Stuart: Enforcing carrier practices is still important component of the mobile ecosystem. In fact, we recently released “US Consumer Best Practices for Messaging” (CBP 7.0) which provides standards and guidance for mobile messaging.
In 2012, we issued standards and white papers on areas like mobile analytics, messaging, web-based advertising measurement, ad unit specs (Universal Mobile Ad Package) and rich media metrics. Additionally, the MMA led the charge on a recent FCC Declaratory Ruling in which one of our members, SoundBite, filed a petition stating that a confirmatory stop text message, a text sent to a consumer in response to an opt-out request, does not violate the Telephone Consumer Protection Act (TCPA). It was a huge win for the MMA and for messaging as a marketing platform.
In 2013, we will be authoring a number of guidelines and best practices based on MUIDs and privacy, video standards, as well as additional work with apps, mobile analytics and commerce.
MMD: What are the MMA's priorities for the next year? What would you like it to have accomplished by this time in 2013?
Stuart: 2013 is the year we revolutionize mobile marketing. We will be tackling a number of industry challenges with the SMoX.me study as well as applying our positioning not only as language for MMA members to adopt but also for the industry to use as a battle cry to increase their investment and education on mobile marketing.
However, I hope that 2013 is not classified as another "Year of Mobile" because I think we have moved past defining the turning point for mobile marketing. We are in the "Age of Mobile" as mobile devices continue to alter our society, completely revamp how we interact not only as brand to consumer but person to person, and provide a new canvas for creative campaigns.

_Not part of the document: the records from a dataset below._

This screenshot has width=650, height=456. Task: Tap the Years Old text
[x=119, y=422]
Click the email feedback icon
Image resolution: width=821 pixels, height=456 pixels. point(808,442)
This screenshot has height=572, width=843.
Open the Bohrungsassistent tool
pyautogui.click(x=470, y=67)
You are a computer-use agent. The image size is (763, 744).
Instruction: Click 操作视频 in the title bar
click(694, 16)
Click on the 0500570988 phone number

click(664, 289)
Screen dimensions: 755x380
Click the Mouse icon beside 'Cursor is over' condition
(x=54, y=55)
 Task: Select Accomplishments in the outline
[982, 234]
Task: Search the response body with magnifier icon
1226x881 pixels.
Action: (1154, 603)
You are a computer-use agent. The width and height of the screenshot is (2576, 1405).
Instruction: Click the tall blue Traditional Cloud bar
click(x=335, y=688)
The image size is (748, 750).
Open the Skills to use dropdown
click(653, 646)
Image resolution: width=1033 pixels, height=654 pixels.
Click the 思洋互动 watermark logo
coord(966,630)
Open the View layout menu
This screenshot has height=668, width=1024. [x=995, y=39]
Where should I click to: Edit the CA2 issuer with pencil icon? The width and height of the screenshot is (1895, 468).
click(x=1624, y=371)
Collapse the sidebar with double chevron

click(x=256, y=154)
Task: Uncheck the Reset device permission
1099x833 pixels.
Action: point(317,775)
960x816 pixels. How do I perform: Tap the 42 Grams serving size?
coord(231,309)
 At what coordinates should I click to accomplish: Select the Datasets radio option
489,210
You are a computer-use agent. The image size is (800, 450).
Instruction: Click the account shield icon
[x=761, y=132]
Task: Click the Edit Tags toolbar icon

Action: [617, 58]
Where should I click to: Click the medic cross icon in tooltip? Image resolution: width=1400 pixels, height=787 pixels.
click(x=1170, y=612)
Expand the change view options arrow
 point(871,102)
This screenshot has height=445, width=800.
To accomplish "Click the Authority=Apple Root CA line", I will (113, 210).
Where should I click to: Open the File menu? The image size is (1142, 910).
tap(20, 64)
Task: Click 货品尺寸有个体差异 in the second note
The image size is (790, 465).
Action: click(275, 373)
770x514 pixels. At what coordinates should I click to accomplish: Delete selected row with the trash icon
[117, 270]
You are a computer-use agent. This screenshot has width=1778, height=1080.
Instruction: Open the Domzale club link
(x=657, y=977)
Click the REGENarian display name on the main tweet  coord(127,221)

My "resolution," if you will, for mobile marketing in 2013 is to reduce industry friction and confusion by providing direction, best practices and informative papers that educate the industry on the evolution of mobile as a viable marketing tool. We have a number of research studies, whitepapers and standards coming out in the first few months of 2013, setting the tone for the MMA throughout the year. The only way mobile marketing will progress is if brands are ready, educated and prepared, to tackle a dynamic mobile vision. And that is the responsibility of the MMA -- we are the leading global trade association for mobile and it is up to us to provide direction for our 700+ global members and the industry at large.